The Tánaiste, Ms Harney, yesterday called Wexford Festival Opera "a fine example of cultural entrepreneurship" as she launched the festival's 2003 programme of events. The festival, which has achieved 100 per cent occupancy over the last seven years, was thriving, she said, because it was "constantly reinventing itself and innovating".
Festival chairman, Mr Ted Howlin, described 2003 as "a particularly difficult year" in view of the 8 per cent cut made to the festival's Arts Council grant, which came after two years of standstill funding. He called on the Tánaiste to do her utmost "to ensure that Government allocate adequate funds to the arts in 2004 and we urge the council to recognise what is being and can be achieved at Wexford and to respond with grant aid which meets our requirements."

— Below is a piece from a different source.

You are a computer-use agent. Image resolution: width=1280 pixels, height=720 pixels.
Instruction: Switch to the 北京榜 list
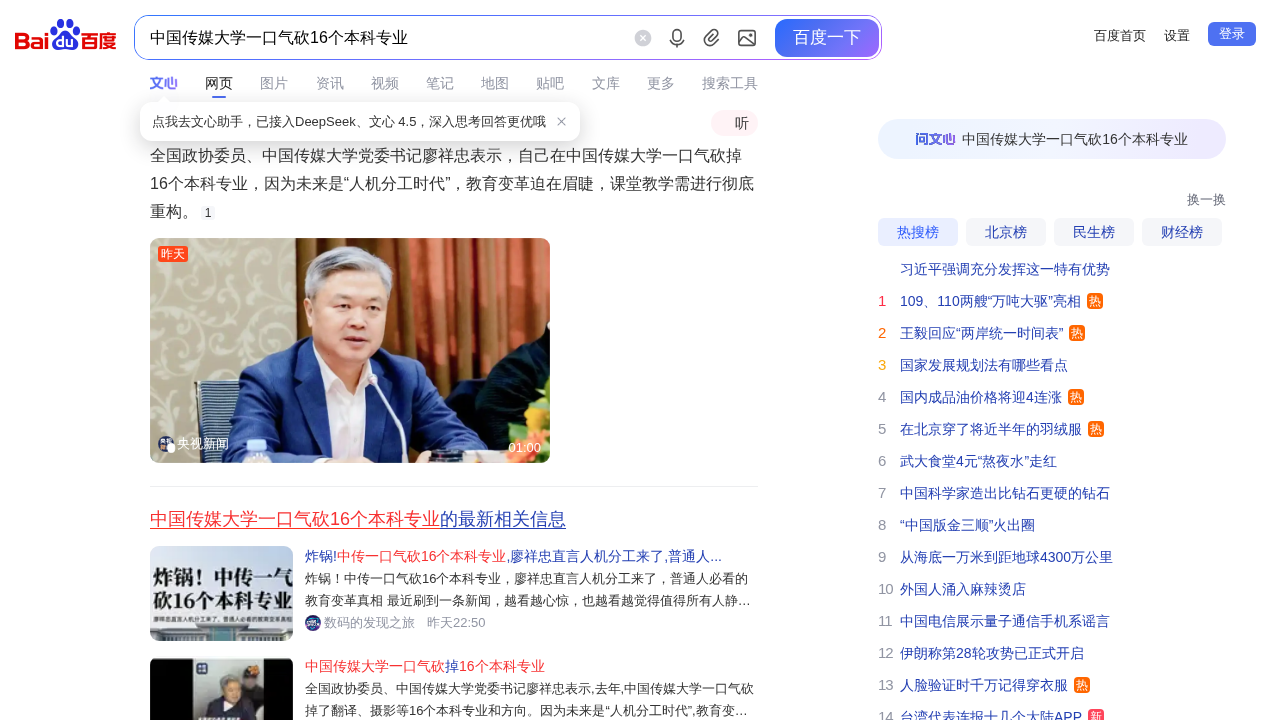[1005, 232]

This year's programme, which runs from Thursday, October 16th to Sunday, November 2nd, continues the Wexford tradition of unearthing operatic rarities: Weber's Die drei Pintos (as completed by the young Gustav Mahler), Granados's Maria del Carmen, and Weinberger's Svanda Dudak. The piano-accompanied "Opera Scenes" focus on more popular works such as Humperdinck's Hänsel und Gretel and Offenbach's Les contes d'Hoffmann.
The breach which arose in 2001 between the festival and RTÉ over the use of the National Symphony Orchestra has not yet been resolved, and the National Philharmonic Orchestra of Belarus will once more play in the pit at the Theatre Royal and at the festival's orchestral and choral concerts.
The festival came in for widespread criticism last year over the absence of Irish participation in its productions. Only one Irish singer features in a main production this year - the young soprano Sinéad Campbell. Mezzo soprano Ann Murray, Ireland's most successful singer on today's international scene, who made her Wexford début in 1974, returns to sing Wagner's Wesendonk Lieder.
The festival has secured a three-year commitment from its major commercial sponsor, Diageo Ireland, and has made the surprising move of extending artistic director Mr Luigi Ferrari's contract for a further year, in spite of previous indications to the contrary from both sides.
Chief executive Mr Jerome Hynes told The Irish Times that delivering "a programme on a par with earlier years" had only proved possible by developing new income streams, and that this would not be possible to sustain in the long term. He pointed to a "lack of leadership" on the part of the Arts Council, and said that the council "must give leadership and engage with clients and the arts community".
He was realistic, he said, about the festival's plans to expand the Theatre Royal and build a second performing space. The Government has already committed itself to this project, and he was "still ambitious, but accepting of the current financial circumstances, and actively liaising with the Government".